Pero lo más destacable del libro es la relación precisa y compleja entre lenguaje, cuerpo
y muerte. El lenguaje es visto como una guarida y una jaula, algo en lo que estamos presos y en lo que
vivimos, pero también algo que nos cobija: “Construyes un cobijo con la palabra madriguera” (p.
34). Pero el lenguaje ha de ser renovado cada vez que el ser humano atraviesa una experiencia límite
como la de la muerte, Lázaro debe hablar un lenguaje nuevo, de ahí el balbuceo que parece
presidir a veces la construcción de estos poemas, o la tendencia a alterar fórmulas lingüísticas,
como en el poema “Juegos presocráticos” (p. 47). El cuerpo, también, a través
de sus fragmentos y sus interioridades se nos presenta como un texto, como un lenguaje, como ya ocurría
en el libro anterior, Intravenus, escrito junto con Lola Velasco.
Se trata, como ha sido habitual en
la autora, de una poesía de fuerte carácter visual y visionario. El título del libro
ya resulta una imagen altamente sugerente y original: el momento, la instantánea en que Lázaro,
como signo de la vuelta a la vida, se sacude las ortigas que se le han pegado durante su estancia en
la muerte. El contraste entre lo animado y lo inanimado, congelado en una imagen preside gran parte de
este poemario. A este respecto, aparecen en el libro varios poemas basados en cuadros: “El jardín
de las delicias” (pp. 35-40), que forma un tríptico como la pintura original, “Ad
portas” inspirado en una exposición (pp. 25-26), o “La risa rota” (pp. 20-21).

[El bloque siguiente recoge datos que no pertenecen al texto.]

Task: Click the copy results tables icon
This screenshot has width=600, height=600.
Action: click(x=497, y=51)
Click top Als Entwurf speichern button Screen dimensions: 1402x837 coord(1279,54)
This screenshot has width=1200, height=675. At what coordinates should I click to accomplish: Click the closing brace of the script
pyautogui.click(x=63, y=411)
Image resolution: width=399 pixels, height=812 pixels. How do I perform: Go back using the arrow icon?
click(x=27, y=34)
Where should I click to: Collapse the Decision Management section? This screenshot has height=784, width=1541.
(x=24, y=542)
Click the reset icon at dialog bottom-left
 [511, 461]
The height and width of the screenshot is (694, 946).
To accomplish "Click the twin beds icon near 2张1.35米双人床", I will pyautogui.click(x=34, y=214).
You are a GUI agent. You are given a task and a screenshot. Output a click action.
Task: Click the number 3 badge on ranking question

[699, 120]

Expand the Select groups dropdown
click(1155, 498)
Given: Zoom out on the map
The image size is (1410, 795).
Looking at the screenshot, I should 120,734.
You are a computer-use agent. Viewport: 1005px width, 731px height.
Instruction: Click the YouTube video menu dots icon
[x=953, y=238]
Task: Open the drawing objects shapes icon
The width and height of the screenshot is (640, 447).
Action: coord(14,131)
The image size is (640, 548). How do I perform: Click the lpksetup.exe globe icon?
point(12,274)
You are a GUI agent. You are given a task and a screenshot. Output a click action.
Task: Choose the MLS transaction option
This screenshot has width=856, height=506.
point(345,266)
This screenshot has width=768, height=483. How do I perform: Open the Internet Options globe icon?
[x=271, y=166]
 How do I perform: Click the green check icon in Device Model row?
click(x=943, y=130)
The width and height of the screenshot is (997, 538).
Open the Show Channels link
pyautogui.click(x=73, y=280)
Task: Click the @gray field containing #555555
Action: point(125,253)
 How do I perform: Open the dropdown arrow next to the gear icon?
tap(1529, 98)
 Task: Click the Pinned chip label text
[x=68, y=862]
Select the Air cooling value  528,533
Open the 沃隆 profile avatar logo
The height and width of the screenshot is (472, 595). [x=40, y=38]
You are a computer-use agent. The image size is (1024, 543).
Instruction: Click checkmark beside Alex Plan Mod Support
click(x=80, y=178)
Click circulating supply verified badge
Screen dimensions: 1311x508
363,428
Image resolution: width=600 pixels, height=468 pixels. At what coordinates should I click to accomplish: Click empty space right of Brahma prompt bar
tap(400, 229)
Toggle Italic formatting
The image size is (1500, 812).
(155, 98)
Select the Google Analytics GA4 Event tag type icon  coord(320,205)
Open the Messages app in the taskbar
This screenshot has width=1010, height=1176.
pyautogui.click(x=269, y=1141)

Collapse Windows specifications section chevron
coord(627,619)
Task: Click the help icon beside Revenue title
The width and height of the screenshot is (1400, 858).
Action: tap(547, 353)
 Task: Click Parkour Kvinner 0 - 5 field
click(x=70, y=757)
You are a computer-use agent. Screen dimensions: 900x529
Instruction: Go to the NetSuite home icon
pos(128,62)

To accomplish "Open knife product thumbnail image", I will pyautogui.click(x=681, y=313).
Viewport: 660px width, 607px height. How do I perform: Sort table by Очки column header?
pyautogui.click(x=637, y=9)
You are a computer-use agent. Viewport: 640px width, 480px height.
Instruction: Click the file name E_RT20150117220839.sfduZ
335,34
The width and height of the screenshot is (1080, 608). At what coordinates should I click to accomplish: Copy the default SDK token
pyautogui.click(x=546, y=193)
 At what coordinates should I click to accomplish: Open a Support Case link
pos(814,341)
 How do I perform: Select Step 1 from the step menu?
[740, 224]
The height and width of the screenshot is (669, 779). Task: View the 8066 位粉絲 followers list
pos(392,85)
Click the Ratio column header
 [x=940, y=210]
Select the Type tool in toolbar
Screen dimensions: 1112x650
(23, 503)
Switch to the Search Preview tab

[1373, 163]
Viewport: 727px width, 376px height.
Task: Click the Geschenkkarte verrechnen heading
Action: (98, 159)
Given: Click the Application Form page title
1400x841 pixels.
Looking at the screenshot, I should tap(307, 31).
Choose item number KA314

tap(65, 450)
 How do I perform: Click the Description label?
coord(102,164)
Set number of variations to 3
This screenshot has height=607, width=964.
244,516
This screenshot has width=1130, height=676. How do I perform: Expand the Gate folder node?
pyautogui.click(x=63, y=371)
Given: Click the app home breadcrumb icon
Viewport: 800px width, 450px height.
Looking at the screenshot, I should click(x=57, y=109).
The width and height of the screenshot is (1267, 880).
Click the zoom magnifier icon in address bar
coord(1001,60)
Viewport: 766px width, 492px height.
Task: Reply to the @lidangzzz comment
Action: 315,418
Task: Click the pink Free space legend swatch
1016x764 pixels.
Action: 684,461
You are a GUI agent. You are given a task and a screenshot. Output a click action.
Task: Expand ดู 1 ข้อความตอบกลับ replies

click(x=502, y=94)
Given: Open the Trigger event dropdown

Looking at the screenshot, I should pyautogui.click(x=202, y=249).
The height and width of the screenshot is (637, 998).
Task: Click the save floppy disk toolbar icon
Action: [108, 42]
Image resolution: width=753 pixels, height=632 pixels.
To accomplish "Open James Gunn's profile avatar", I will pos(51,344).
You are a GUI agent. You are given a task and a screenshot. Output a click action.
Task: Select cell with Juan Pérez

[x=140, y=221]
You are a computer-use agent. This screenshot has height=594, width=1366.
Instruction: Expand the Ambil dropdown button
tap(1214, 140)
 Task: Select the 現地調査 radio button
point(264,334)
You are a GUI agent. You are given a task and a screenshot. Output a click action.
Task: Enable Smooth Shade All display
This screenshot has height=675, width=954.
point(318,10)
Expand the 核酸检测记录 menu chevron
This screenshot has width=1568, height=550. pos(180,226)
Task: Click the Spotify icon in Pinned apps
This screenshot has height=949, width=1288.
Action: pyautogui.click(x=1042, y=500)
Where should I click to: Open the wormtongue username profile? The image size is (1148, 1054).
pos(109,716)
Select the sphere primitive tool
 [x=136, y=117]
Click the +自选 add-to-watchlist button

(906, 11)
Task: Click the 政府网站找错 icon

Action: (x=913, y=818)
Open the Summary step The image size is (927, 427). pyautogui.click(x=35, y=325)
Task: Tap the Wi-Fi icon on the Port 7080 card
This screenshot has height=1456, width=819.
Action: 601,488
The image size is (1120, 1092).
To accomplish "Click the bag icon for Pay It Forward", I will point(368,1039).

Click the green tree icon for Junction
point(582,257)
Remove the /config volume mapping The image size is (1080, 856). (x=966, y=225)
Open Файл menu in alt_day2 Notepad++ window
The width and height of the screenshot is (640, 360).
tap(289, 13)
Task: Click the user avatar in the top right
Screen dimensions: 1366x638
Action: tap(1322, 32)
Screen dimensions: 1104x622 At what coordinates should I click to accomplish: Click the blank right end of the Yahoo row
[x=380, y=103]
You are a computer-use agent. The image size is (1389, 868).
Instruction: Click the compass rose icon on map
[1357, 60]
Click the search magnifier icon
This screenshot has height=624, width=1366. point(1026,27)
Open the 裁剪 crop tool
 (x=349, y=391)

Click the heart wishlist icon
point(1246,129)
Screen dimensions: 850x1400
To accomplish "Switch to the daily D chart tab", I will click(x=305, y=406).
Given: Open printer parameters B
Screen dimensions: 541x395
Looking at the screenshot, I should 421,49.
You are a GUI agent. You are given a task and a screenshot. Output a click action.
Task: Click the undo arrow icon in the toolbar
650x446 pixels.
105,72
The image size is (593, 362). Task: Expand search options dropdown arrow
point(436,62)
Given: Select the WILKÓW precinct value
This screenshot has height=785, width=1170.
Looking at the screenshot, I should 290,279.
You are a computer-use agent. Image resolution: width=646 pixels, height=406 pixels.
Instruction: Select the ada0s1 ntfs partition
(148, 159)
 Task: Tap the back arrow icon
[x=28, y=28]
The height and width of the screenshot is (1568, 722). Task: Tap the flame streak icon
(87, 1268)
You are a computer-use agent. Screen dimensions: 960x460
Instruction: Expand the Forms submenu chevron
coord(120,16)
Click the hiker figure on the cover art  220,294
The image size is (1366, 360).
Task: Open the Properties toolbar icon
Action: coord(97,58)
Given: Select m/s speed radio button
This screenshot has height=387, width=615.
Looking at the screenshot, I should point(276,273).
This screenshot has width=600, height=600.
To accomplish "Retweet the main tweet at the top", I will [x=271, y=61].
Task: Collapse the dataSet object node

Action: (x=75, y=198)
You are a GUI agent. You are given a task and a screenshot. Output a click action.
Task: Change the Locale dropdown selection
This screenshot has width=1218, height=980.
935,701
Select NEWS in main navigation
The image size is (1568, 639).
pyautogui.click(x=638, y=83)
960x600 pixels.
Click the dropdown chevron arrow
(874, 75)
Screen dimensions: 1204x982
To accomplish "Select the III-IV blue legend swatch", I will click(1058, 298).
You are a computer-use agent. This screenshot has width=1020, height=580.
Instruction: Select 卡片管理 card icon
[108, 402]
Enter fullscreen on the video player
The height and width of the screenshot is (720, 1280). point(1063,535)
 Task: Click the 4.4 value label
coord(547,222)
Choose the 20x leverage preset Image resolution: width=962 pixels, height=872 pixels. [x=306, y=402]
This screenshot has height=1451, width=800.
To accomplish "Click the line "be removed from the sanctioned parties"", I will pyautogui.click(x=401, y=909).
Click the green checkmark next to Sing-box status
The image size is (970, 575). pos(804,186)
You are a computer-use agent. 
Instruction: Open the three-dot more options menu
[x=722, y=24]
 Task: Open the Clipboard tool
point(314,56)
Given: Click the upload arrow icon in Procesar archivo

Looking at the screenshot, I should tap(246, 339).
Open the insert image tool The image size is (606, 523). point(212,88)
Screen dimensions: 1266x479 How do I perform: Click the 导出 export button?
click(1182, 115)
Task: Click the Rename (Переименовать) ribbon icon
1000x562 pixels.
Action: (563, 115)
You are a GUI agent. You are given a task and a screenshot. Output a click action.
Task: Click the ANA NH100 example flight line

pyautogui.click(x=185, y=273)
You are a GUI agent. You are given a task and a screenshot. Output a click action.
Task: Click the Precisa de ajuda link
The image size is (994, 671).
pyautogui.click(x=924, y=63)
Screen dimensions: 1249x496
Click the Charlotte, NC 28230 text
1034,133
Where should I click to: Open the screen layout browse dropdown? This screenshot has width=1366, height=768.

El poema, como la pintura, constituye un fragmento del sentido, una fulguración de la visión.
La incisiva imagen final, que cierra
el libro: “Para encontrarte / te miro fijamente / porque todo sucede dentro de tus ojos”,
resume perfectamente esa sensación que el lector recibe a través de todo el libro de sentirse
dentro de otra mirada, de sufrir la representación de la realidad como un claustro, de luchar
por salir, como Lázaro, de nuevo hacia una mirada propia, o simplemente hacia la luz exterior,
sacudiéndose las ortigas, ese gesto esperanzador.